Whiteboard Advisors, a consulting firm that specializes in school policy, recently conducted one of its monthly surveys of 50 to 75 anonymous political and policy "insiders," including current and former senior staff from the U.S. Department of Education, White House, Congress and think tanks. Respondents were asked to weigh in on the Democratic and Republican National conventions, as well as the ongoing presidential campaign.
Although the vast majority of insiders are not convinced the Democratic and Republican platforms will have any real effect on education policy, 78 percent believe the inclusion of the Common Core standards in the Democratic platform will have a negative impact on linking federal policy and state cooperation — something that is necessary in order to enact the standards.
Nearly two-thirds of those surveyed reported that the Smarter Balanced Assessment Consortium is on the wrong track, and nearly one-third had the same thing to say about the PARCC consortium. The two state-based consortia are in the process of developing standardized tests that align with the Common Core. According to the survey, both consortia earned slightly higher marks in September compared to August, but skepticism remains. In July, 85 percent of respondents signaled that PARCC is on the "right track,” but confidence has since declined.
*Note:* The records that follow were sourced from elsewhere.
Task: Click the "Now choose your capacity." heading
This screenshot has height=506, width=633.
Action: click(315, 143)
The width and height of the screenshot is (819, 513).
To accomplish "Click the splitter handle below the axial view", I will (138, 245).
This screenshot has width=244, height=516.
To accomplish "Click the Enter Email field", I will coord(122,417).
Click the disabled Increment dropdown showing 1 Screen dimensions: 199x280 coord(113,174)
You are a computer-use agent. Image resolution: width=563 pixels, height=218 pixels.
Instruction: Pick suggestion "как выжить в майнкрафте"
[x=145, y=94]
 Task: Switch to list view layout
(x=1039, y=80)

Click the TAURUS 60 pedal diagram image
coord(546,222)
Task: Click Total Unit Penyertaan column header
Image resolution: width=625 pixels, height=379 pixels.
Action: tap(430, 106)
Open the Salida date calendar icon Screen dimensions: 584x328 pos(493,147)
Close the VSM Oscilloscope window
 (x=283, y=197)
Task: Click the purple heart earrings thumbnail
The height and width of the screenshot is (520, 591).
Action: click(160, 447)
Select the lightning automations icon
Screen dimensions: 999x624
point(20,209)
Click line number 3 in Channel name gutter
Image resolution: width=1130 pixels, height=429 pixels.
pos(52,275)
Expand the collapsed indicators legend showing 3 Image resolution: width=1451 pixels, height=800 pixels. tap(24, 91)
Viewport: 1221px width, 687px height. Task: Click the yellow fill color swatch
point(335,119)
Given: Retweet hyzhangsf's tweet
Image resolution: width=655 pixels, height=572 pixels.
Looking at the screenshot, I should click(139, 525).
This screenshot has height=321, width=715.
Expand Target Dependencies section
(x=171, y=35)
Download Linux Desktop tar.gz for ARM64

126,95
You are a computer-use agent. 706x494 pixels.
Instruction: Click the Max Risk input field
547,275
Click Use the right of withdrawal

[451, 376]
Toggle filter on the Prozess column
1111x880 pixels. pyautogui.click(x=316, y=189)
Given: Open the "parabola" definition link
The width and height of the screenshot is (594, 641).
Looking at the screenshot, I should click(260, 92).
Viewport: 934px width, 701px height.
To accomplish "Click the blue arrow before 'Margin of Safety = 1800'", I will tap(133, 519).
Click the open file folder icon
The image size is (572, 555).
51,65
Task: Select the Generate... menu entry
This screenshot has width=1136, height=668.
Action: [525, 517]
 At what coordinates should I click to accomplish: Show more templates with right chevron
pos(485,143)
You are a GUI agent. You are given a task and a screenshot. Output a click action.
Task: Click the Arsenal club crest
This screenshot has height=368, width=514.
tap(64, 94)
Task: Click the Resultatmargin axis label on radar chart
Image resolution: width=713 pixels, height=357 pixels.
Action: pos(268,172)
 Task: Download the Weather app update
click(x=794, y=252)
Meanwhile, Smarter Balanced has yet to break the “right track” threshold.
Stakeholder support for the Common Core remains largely unchanged, despite reported hiccups like Utah’s withdrawal from the Smarter Balanced Assessment Consortium.
Disapproval of Congress’ handling of education remains high at 96 percent, while disapproval of the Obama Administration’s handling of education-related issues now stands at 54 percent.
Regarding the political conventions earlier this month, 91 percent of those who watched former Florida Governor Jeb Bush’s speech at the Republican National Convention thought it was the best one on education by far — at either convention. Insiders were not impressed by other speeches at either convention.
Respondents who viewed the Democratic National Convention speeches were more divided, but a plurality favored former President Bill Clinton’s message, according to the survey. In general, those surveyed consider Clinton and Jeb Bush more effective messengers when it comes to education than those whose names will appear on the presidential ballot come November.Overall, about two-thirds of those surveyed indicated Democrats delivered a more compelling message about education at their convention.